- What the task requires
Exactly the lines from the one containing "The width and height of the screenshot is (868, 408)." through the one containing "Where should I click to: Dismiss" in the listing below are to be copied, with the pictures left out.

- Provided records
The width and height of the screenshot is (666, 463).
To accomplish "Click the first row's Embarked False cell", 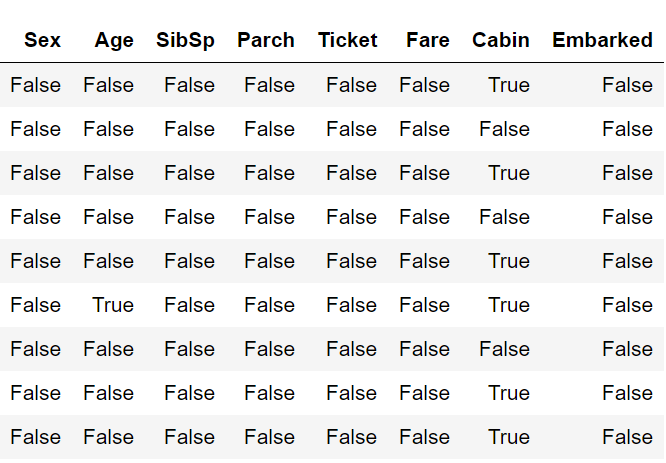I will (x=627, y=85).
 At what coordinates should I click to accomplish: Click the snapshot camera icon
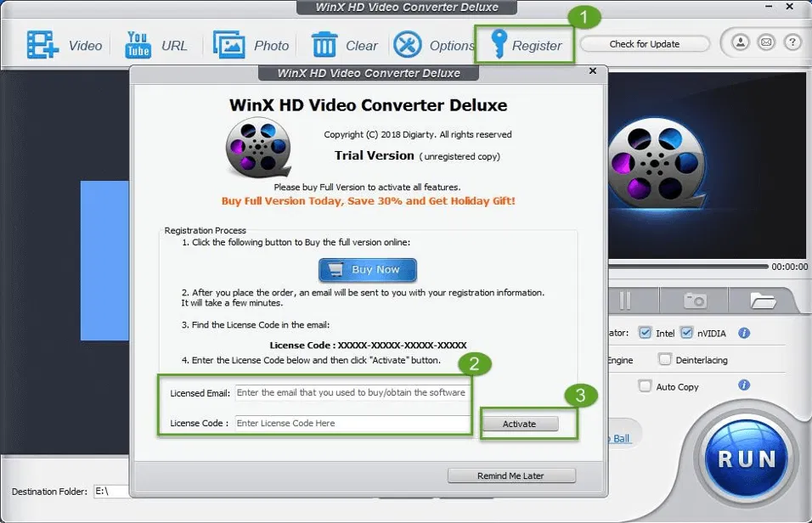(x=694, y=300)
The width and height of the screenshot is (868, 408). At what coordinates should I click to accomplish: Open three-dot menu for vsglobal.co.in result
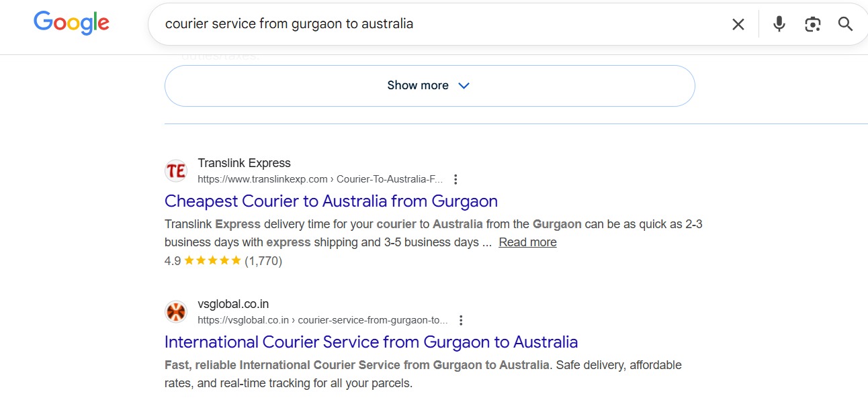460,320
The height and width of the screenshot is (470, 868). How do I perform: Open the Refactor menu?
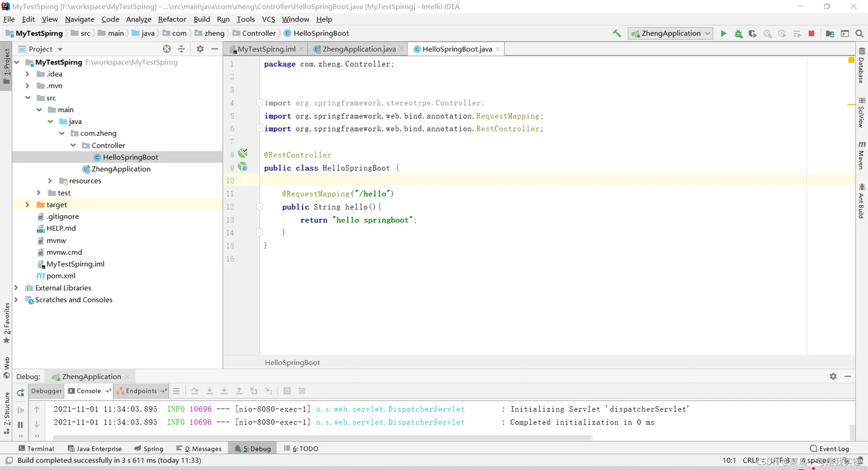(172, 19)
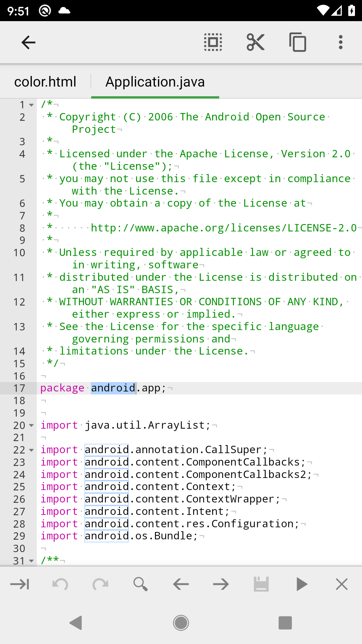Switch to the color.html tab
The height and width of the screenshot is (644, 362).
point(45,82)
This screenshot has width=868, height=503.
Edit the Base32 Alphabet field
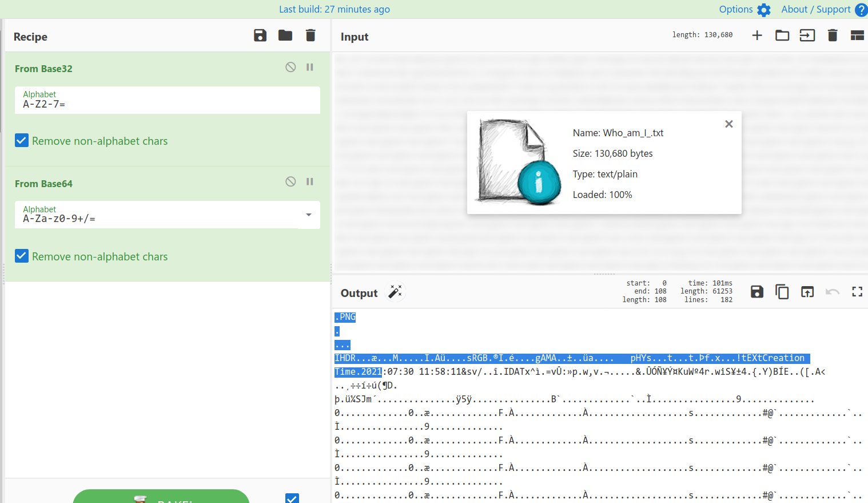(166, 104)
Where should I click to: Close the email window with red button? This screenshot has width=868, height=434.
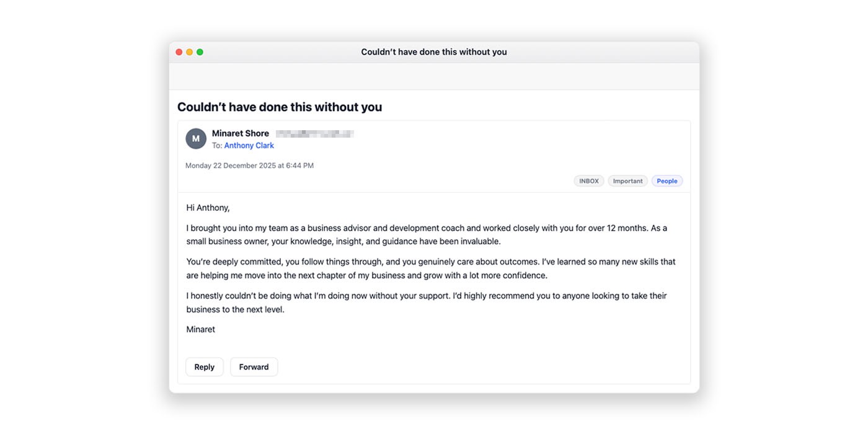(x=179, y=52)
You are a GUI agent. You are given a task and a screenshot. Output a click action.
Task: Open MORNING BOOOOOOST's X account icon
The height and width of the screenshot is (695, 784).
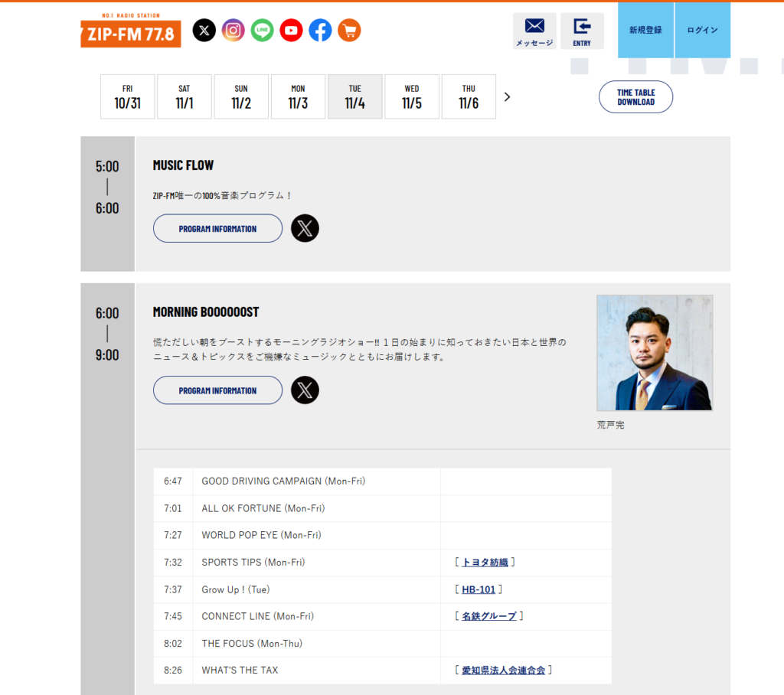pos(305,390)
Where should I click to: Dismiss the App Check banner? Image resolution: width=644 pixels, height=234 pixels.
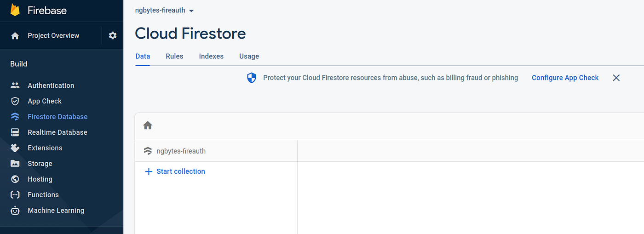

==

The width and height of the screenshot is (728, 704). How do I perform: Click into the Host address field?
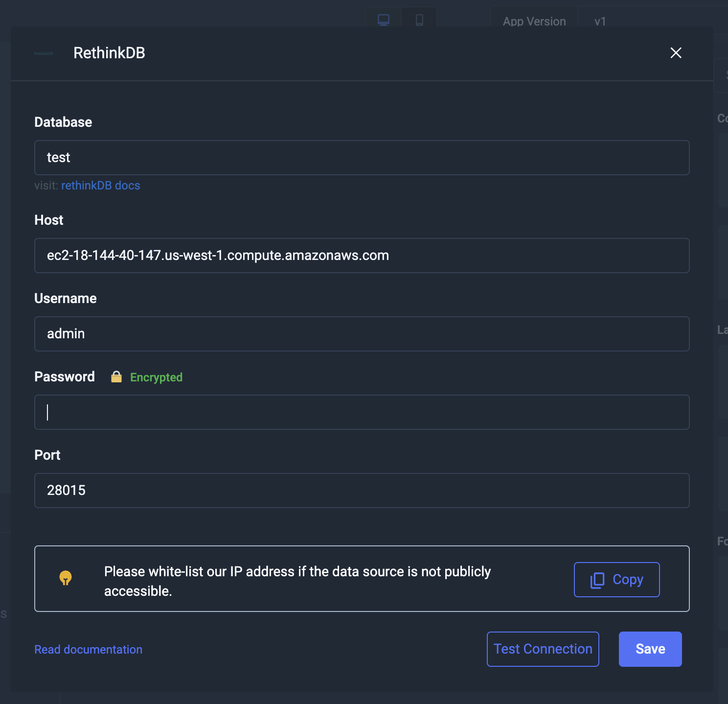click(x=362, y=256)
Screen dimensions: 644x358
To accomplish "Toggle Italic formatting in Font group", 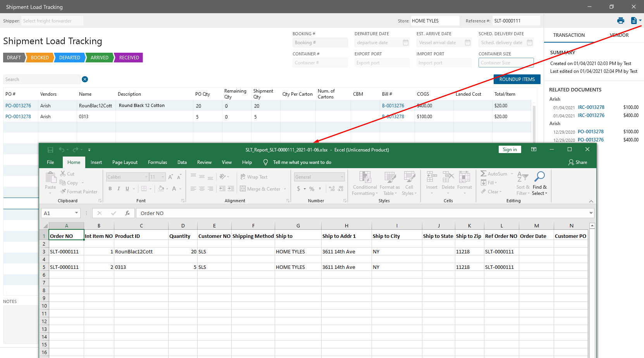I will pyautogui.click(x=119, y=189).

* * *

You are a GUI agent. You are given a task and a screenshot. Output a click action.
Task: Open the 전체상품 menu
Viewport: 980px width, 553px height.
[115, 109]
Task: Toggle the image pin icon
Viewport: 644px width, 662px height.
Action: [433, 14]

- Written response
The width and height of the screenshot is (868, 408). At what coordinates should I click to accomplish: Open three-dot menu for vsglobal.co.in result
460,320
The height and width of the screenshot is (470, 868). How do I perform: Open the Refactor menu?
(172, 19)
Switch to the color.html tab
The height and width of the screenshot is (644, 362).
point(45,82)
This screenshot has width=868, height=503.
Edit the Base32 Alphabet field
(166, 104)
Where should I click to: Close the email window with red button? This screenshot has width=868, height=434.
(x=179, y=52)
You are a GUI agent. You are given a task and a screenshot. Output a click action.
Task: Open MORNING BOOOOOOST's X account icon
The height and width of the screenshot is (695, 784).
pos(305,390)
Where should I click to: Dismiss the App Check banner? Image resolution: width=644 pixels, height=234 pixels.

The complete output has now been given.